Oddly enough, Black children are twice as likely to gain entry into gifted-and-talented programs than White peers, with 10.4 percent of Black children in such pathways in 2013-2014 compared to just 4.6 percent of White students. This may be a result of the fact that Missouri’s rural and small town districts, which serve the bulk of the state’s White children, don’t provide such gateways. Meanwhile, just 34 percent of Latino students, 4.7 percent of Native peers, and 22.9 percent of Asian students were in gifted-and-talented programs.
An even bigger problem: That far too many children are far more likely to be condemned by districts into special ed ghettos. Thirteen-point-seven percent of Show Me State students are condemned to special ed in 2013-2014, all but guaranteeing that they will not get high-quality teaching and curricula. Black and White children are particularly prone to being condemned to special ed ghettos, with, respectively 14.7 percent and 14.5 percent being placed there compared to 3.3 percent of Asian students, five percent of Native peers, and 8.7 percent of Latino children.
Put simply: Children in Missouri are far more-likely to end up in special ed than taking gifted-and-talented programs or any other opportunity for high-quality education.

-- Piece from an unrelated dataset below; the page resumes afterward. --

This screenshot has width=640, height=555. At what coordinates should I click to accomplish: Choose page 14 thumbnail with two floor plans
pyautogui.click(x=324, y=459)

Latino and White children, for example are respectively, two and three times more likely to end up in special ed than in gifted-and-talented gateways.
One of the underlying culprits lie with the Show Me State’s failure to adequately finance college-preparatory opportunities within traditional districts. While the states provides some funds for offering AP courses, it is dwarfed by the sums spent on special education. In 2015-2016, for example, the state spent a mere $415,875 on AP (as well as dual enrollment) courses, while spending $411.5 million on special ed. An additional complication will come in the next few years thanks to the federal government’s move two years to consolidate funds used to finance AP courses for poor and minority students into a block grant, effectively making it harder for districts to offer high-quality opportunities to their most-vulnerable children.
Meanwhile the state has done little to expand the number of public charter schools serving children of all backgrounds. Just 52 charters operate in the Show Me State in 2015-2016, according to the National Alliance for Public Charter Schools, all of them in St. Louis and Kansas City because of their status as failure mills. Given that Missouri children attending charter schools gain an additional 22 days of learning in math and 14 additional days of learning in reading (according to Stanford University’s Center for Research on Educational Outcomes), the lack of high-quality charters hurts both children in big city and rural communities who need help. The efforts to
Making things even worse was the state’s decision three years ago to ditch Common Core’s reading and math standards. This move, a result of opposition from movement conservatives in the Show Me State, denied all children (including those who are poor and White as well as Black and Latino) the comprehensive knowledge they need to be prepared for college-preparatory coursework, and ultimately, for the rigors of coursework in the traditional colleges, technical schools, and apprenticeships that make up American higher education.
The Show Me State’s political and educational leaders — including current Gov. Eric Greitens and his predecessor, Jay Nixon — deserve to bow their heads in shame for the educational abuse and neglect they are perpetrating on all of the children in the state’s public education systems. More importantly, these officials need to expand opportunities for all of those children to gain the knowledge critical to their future success as well as that of the state. Until then, the rogue policing tolerated in Missouri will be merely its most-public embarrassment.